En un mundo en cambio, los problemas generan ansiedad en la gente, desconcertada por la velocidad con que evolucionan los referentes, que, a veces, les añade un plus de gravedad. Un problema político es lo que es más la percepción que la gente tiene de él. Y en este sentido el papel de los medios es decisivo. La inmigración y la delincuencia organizada son dos de las cuestiones que cíclicamente generan alarmas. Pero ni siquiera en estas dos materias el PP está en una oposición cómoda. En inmigración, los 700.000 trabajadores regularizados tienen empleo, su situación se ha normalizado sin crear ningún desastre y posibilitando su integración. ¿Puede contraponerse a ello la estrategia de Aznar, que hacía de la ilegalización la única bandera? En materia de delincuencia organizada, donde la derecha siempre aparece con el prejuicio favorable de la mano dura, el PP también tiene los pies de barro: nunca tomó en serio el delito organizado cuando gobernó, porque creía que en España era algo accidental, y, además, redujo sensiblemente la plantilla de policía, uno de tantos efectos del mito insuperable del aznarismo: el déficit cero.

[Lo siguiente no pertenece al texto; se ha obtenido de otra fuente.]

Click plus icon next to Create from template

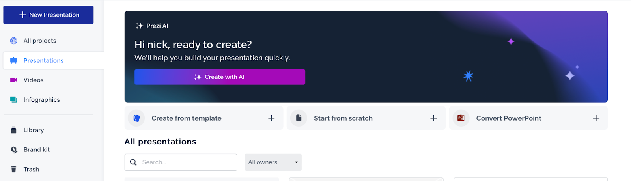pos(271,118)
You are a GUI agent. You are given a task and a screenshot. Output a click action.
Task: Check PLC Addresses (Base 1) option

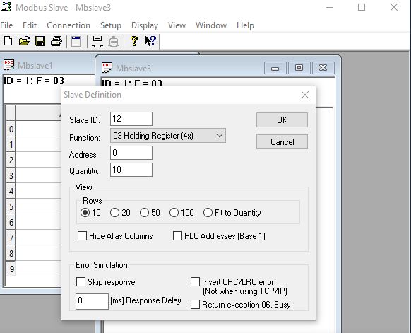tap(177, 235)
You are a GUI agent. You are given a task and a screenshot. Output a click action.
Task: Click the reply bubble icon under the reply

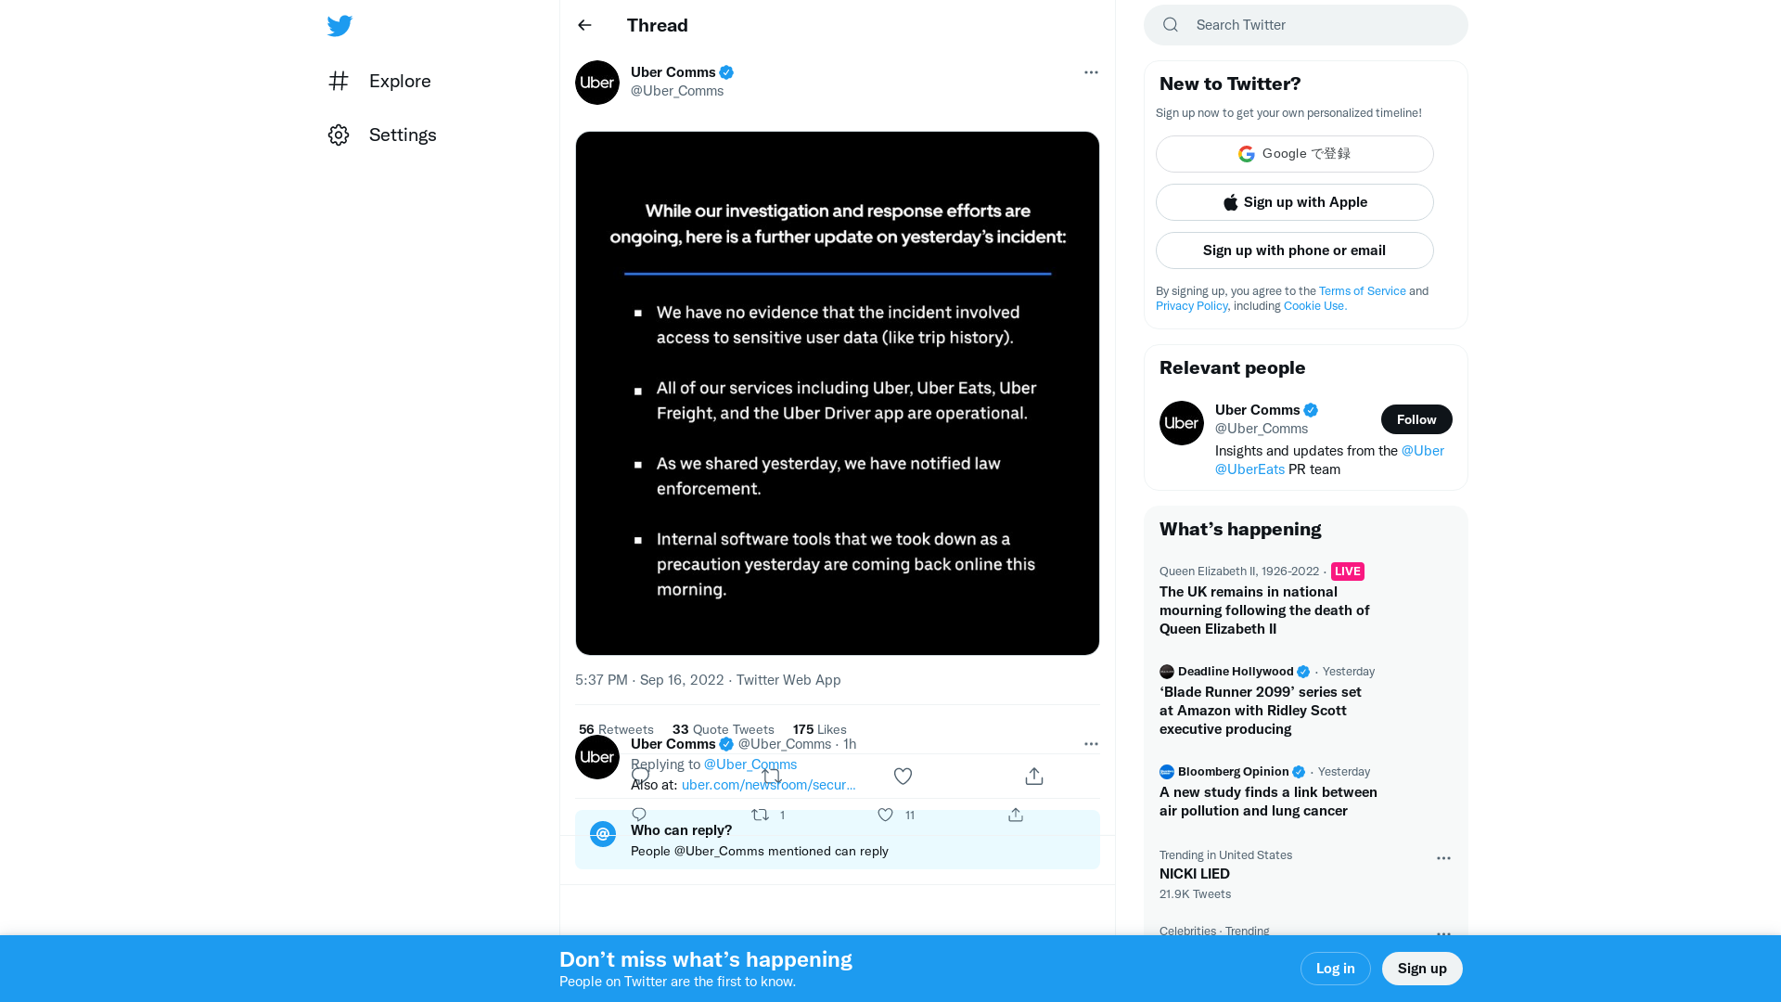pos(638,814)
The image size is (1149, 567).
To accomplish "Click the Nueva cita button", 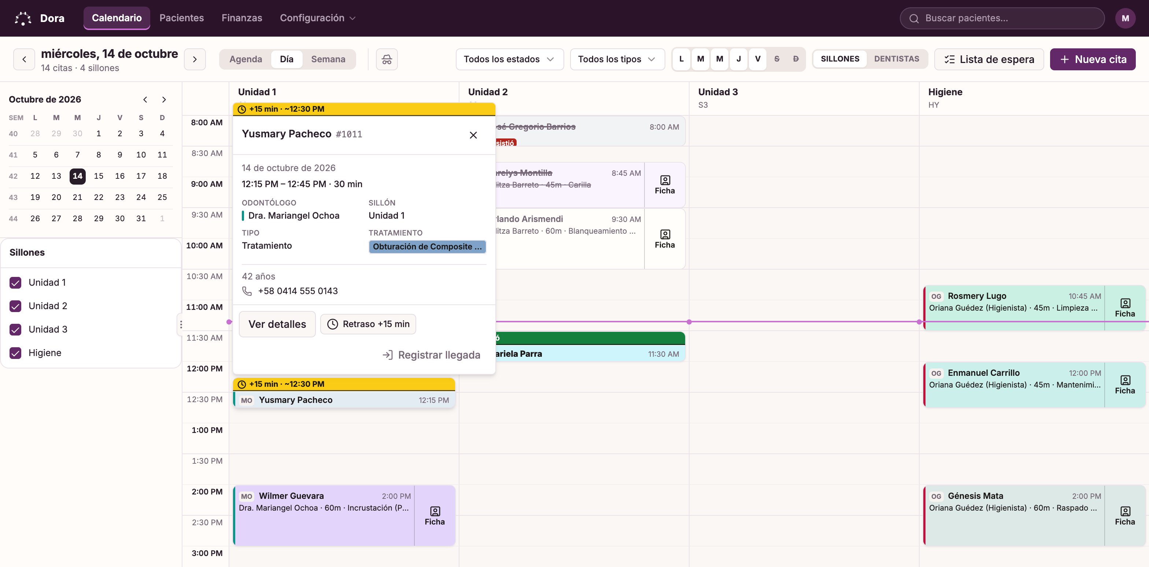I will 1093,59.
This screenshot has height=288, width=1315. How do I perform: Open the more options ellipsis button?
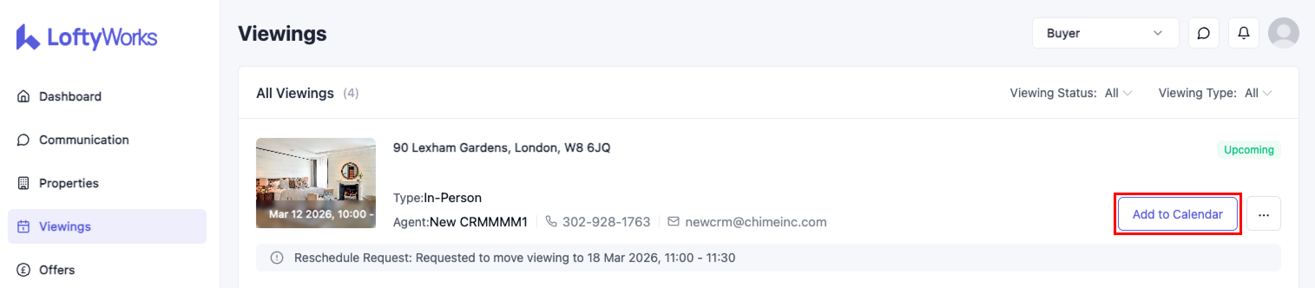1263,214

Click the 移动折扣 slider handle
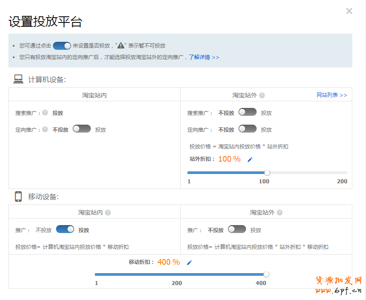[266, 274]
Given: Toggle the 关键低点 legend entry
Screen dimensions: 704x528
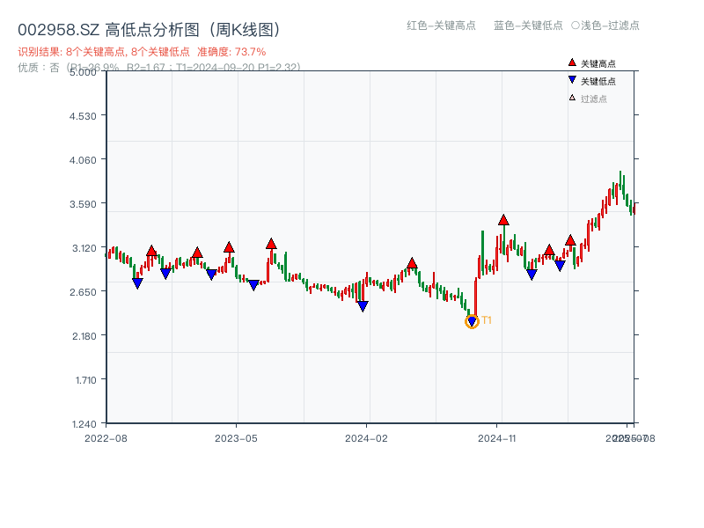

Dado que en política exterior el PP lleva el pecado original de la guerra de Irak, de la que Aznar ya es el único protagonista que no ha esbozado ni una sombra de autocrítica, sólo le queda al PP la cuestión territorial para hacer ruido. Con dos problemas: su discurso sobre España es una manta demasiado corta para la extensión de la piel de toro, de modo que cada vez que la mueve deja territorios sin abrigo en que se le crean verdaderos agujeros negros electorales: en Cataluña, pero también en el País Vasco y ahora en Andalucía. Y además mientras los días pasan sin que las catástrofes profetizadas se cumplan los argumentos se difuminan.

Con todo lo cual queda de manifiesto que a Rajoy le falta lo que él dice que no tiene su adversario: un proyecto. Un proyecto propio, no las obsesiones heredadas de Aznar. Este proyecto lógicamente debería cimentarse a partir de un discurso alternativo sobre la política económica. Pero precisamente Rajoy dijo en Sitges que "la política económica del Gobierno no merecía excesivos reproches". Con este panorama no es extraño que las frustraciones del PP las pagara Manuel Marín. Da la sensación de que al PP se le ha agotado la legislatura: la pensó corta y ha perdido la apuesta. Ahora sólo le queda estudiar: cuando ha disminuido el ruido se ha visto que había pocas nueces. Al presidente le ha bastado hacer lo que podríamos llamar el discurso de la izquierda posible o, si se prefiere, liberal de izquierdas, ampliación de las opciones para todos, para pasar el trámite del estado de la nación. Ahora empieza la fase crítica del proceso de fin de la violencia. Y esto ya es otra canción.